Dans la période récente on peut relever une évolution de ces bulletins. Auparavant ils n'étaient que rarement le fait d'universitaires, mais d' « amis » attentifs aux résonances intimes d'une œuvre qui s'adressaient à des happy-few. Aujourd'hui nous rencontrons, et non plus seulement à l'étranger, une participation de professeurs de l'Enseignement Supérieur. Ainsi paraissent sous la direction de M. J. Gaulmier et le patronage de l'Université de Strasbourg, Les Études gobiniennes depuis 1966. M. H. Mitterand anime les Cahiers naturalistes. Et même les Cahiers Dada Surréalisme sont publiés par M. M. Sanouillet, auteur d'une thèse marquante sur le mouvement. Il y a à la fois essor et spécialisation de la recherche universitaire.
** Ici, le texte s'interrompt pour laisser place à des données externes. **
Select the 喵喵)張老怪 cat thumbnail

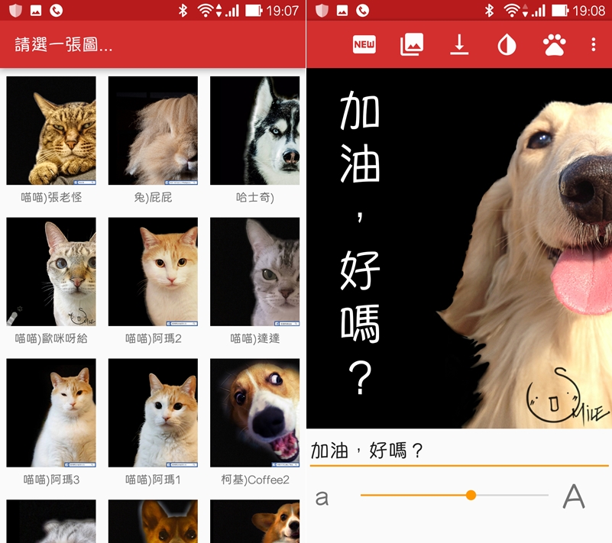tap(51, 131)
Elle a trouvé d'ailleurs l'appui matériel d'un éditeur nouveau venu sur le marché, M. J. Minard, qui s'applique à la publication de textes rares ou d'études originales, mais d'une diffusion difficile. Des séries de la Revue des lettres modernes sont consacrées à Barbey d'Aurevilly, Claudel, Bernanos, Apollinaire. Récemment, les Etudes rimbaldiennes ont pris la succession du Bateau ivre, bulletin de la Société des amis de Rimbaud. Il s'agit plutôt de « suites » sans périodicité fixe, selon la nomenclature bibliothéconomique, plutôt que de périodiques proprement dits. Les animateurs, tels MM. Michel Decaudin, Jacques Petit, Michel Estève, relèvent de la critique universitaire. Par ailleurs ce même éditeur prend en dépôt et diffuse par son catalogue les bulletins ou cahiers consacrés à Péguy ou Bernanos, qui ont déjà derrière eux un long passé.
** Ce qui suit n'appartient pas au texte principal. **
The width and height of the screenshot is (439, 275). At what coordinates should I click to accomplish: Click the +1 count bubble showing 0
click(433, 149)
Un autre élément permet de pallier la dureté des temps. En effet, les moyens techniques d'impression ont connu récemment avec l'offset de grandes améliorations, en particulier pour des tirages limités qui s'appliquent exactement à ces publications. Désormais elles peuvent sortir de petites imprimeries, dont l'équipement et les prix d'impression sont infiniment moins onéreux qu'en typographie classique. Ainsi sont édités les Cahiers des amis de Valery Larbaud. Le Courrier d'Orléans du Centre Charles Péguy en est venu à cette solution.

La conjonction de la critique universitaire et des « amis » de type traditionnel offre donc une situation plutôt favorable. En un peu plus d'un an, nous avons vu apparaître des titres nouveaux consacrés à Paul-Louis Courier, Colette, Alfred de Vigny, Marie Noël (presqu'aussitôt après le décès de la poétesse). Nous avons évoqué au début de ces quelques réflexions la sympathie que l'on doit éprouver devant ces publications. Elle ne peut être qu'une réponse bien faible à l'amour, la véritable et noble passion, qui anime leurs responsables, qui leur fait triompher des difficultés et aboutir à des réalisations concrètes, dont peuvent s'honorer la critique et l'érudition françaises.

  1.  (retour)↑  Cahiers Paul-Louis Courier. N° i, nov. 1968, p. 32.
  2.  (retour)↑  (In : Revue d'histoire littéraire de la France, 67e année, n° 4, oct.-déc. 1967).